### What is required
Name every family member of Karen-Marie Flagstad mentioned in the text about her, and give each one's relationship to her.

Norwegian operatic soprano (1904–1992)

Karen-Marie Flagstad (November 24, 1904 – December 25, 1992) was a Norwegian soprano opera singer and one of Norway's leading singers in her time. Born in Oslo, she was the sister of the world-renowned singer Kirsten Flagstad, and the daughter of the conductor Michael Flagstad and the pianist Maja Flagstad.

Flagstad played minor roles as part of her family's engagement with the short-lived Opera Comique (1918–1921), and had her serious stage debut (1926) as Hannah in Eduard Künneke's The Cousin from Nowhere. Another of her early roles was in Emmerich Kálmán's Die Bajadere. Her first major roles were as Amor in Christoph Willibald Gluck's Orfeo ed Euridice (Central Theater, 1933) and Giuiletta in Jacques Offenbach's The Tales of Hoffmann (National Theatre, 1938) under the direction of Olav Kielland.

Flagstad traveled abroad and sang on American radio. On the German stage, she played Salome in Richard Strauss's opera of the same name, and Ariadne in his Ariadne auf Naxos. She was married to the Austrian pianist Johann Crkal (1891–1939) and she performed in Italy and France as Karen Maria Crkal, first as a guest together with her sister as Brünnhilde at La Scala as Ortlinde in Wagner's Die Walküre (1949). She repeated the role in Rome (1952) and then in Bordeaux together with Beate Asserson (1954). She performed again at La Scala in 1953 as Wellgunde in Götterdämmerung.

Flagstad also appeared in other operas (including Carl Maria von Weber's Der Freischütz, Beethoven's Fidelio, and Eugen d'Albert's Tiefland for NRK), appeared on radio with her brother Lasse Flagstad on piano (1946), was a director in the Norwegian Opera Association (Norsk Operaforbund), and worked with the People's Theater in Oslo.

### Source information
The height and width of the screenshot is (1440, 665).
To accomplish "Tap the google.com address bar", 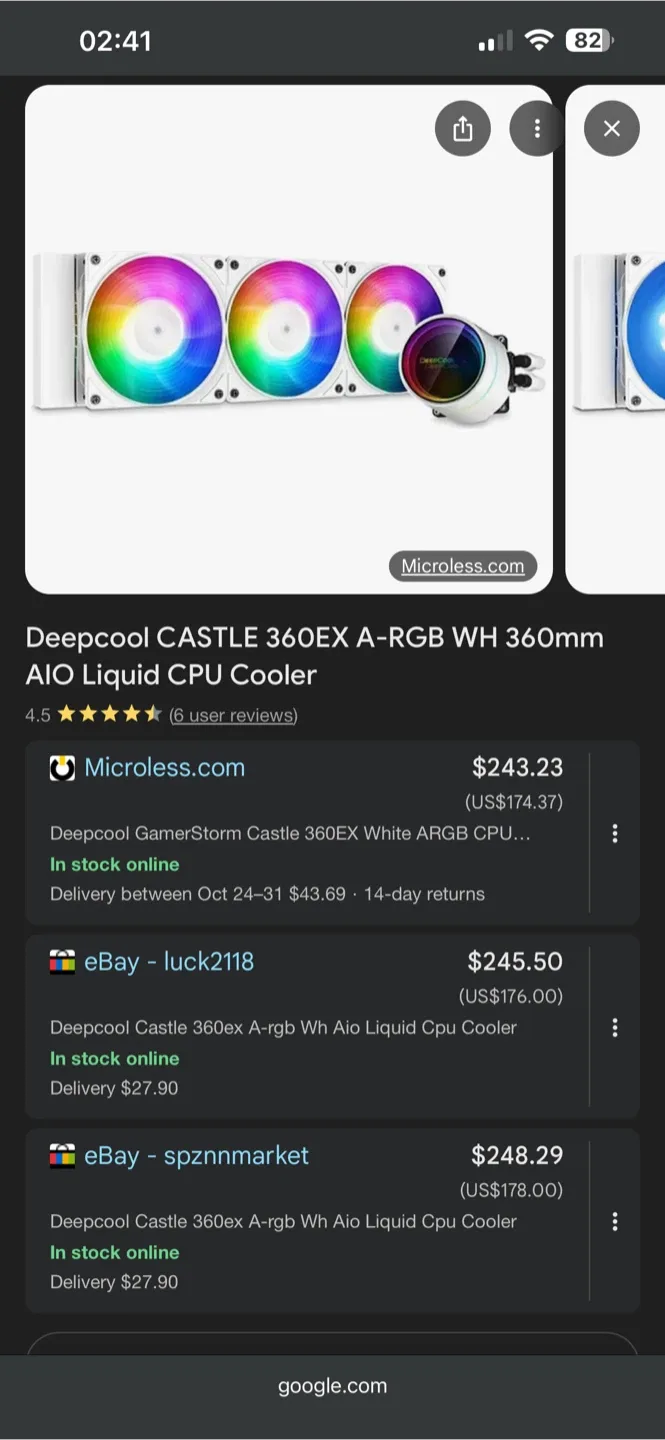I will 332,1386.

==

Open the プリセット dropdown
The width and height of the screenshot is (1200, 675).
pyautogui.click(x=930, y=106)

### Solution for this task
- Kirsten Flagstad: sister
- Michael Flagstad: father
- Maja Flagstad: mother
- Johann Crkal: husband
- Lasse Flagstad: brother